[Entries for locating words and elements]
====
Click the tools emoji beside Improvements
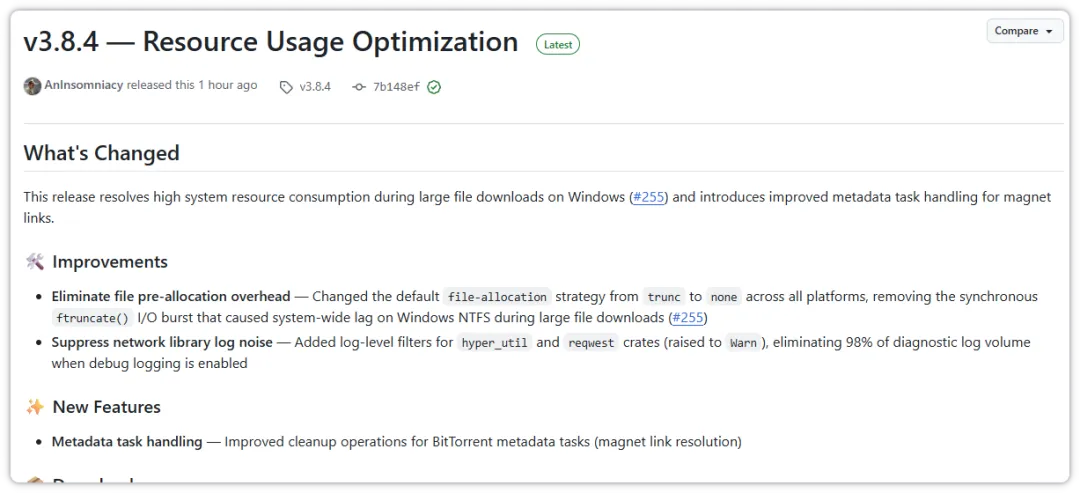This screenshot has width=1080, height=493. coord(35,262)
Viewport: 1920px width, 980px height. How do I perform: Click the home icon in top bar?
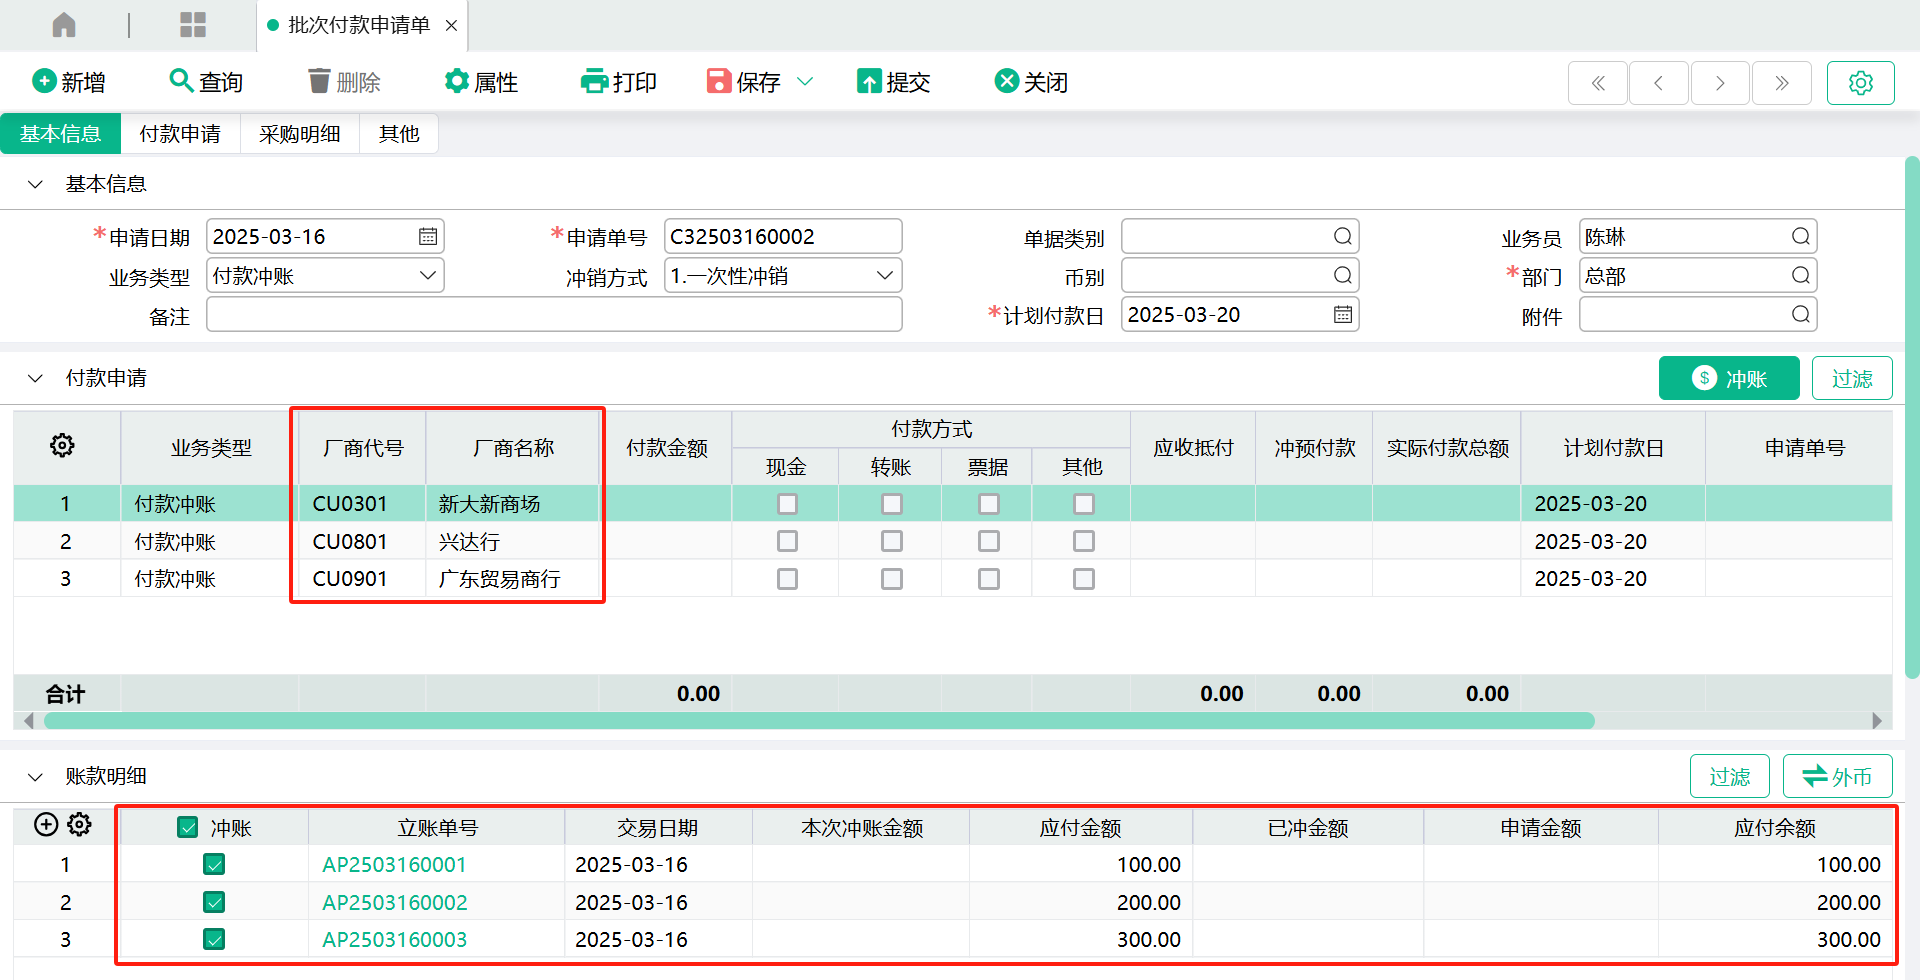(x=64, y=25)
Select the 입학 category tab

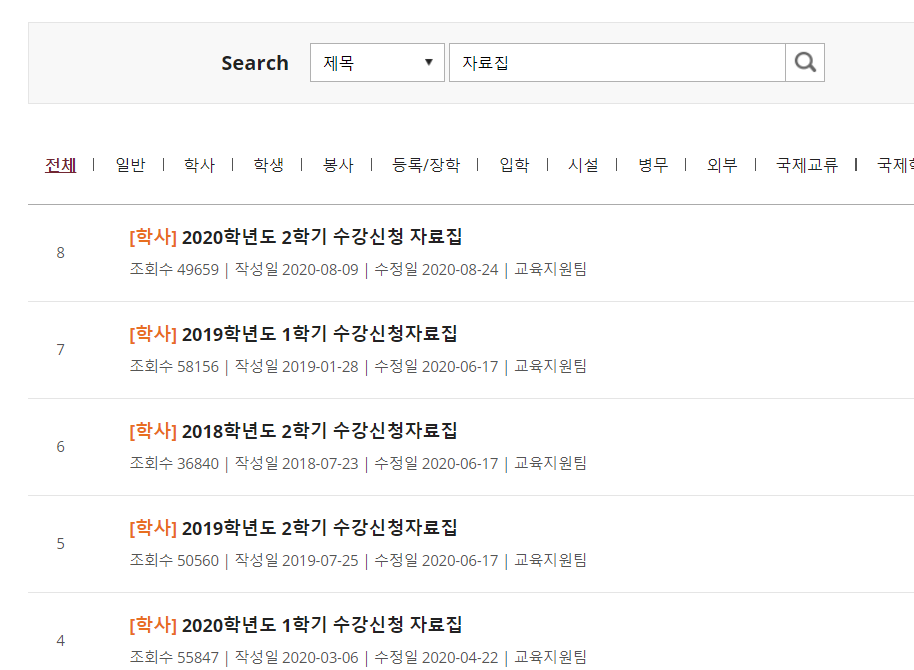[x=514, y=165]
====
Challenge: Can you copy the entries above word for word, leaving the pictures out?

Right answer:
Click the tools emoji beside Improvements
This screenshot has width=1080, height=493. coord(35,262)
Viewport: 1920px width, 980px height. How do I perform: Click the home icon in top bar?
(x=64, y=25)
Select the 입학 category tab

[x=514, y=165]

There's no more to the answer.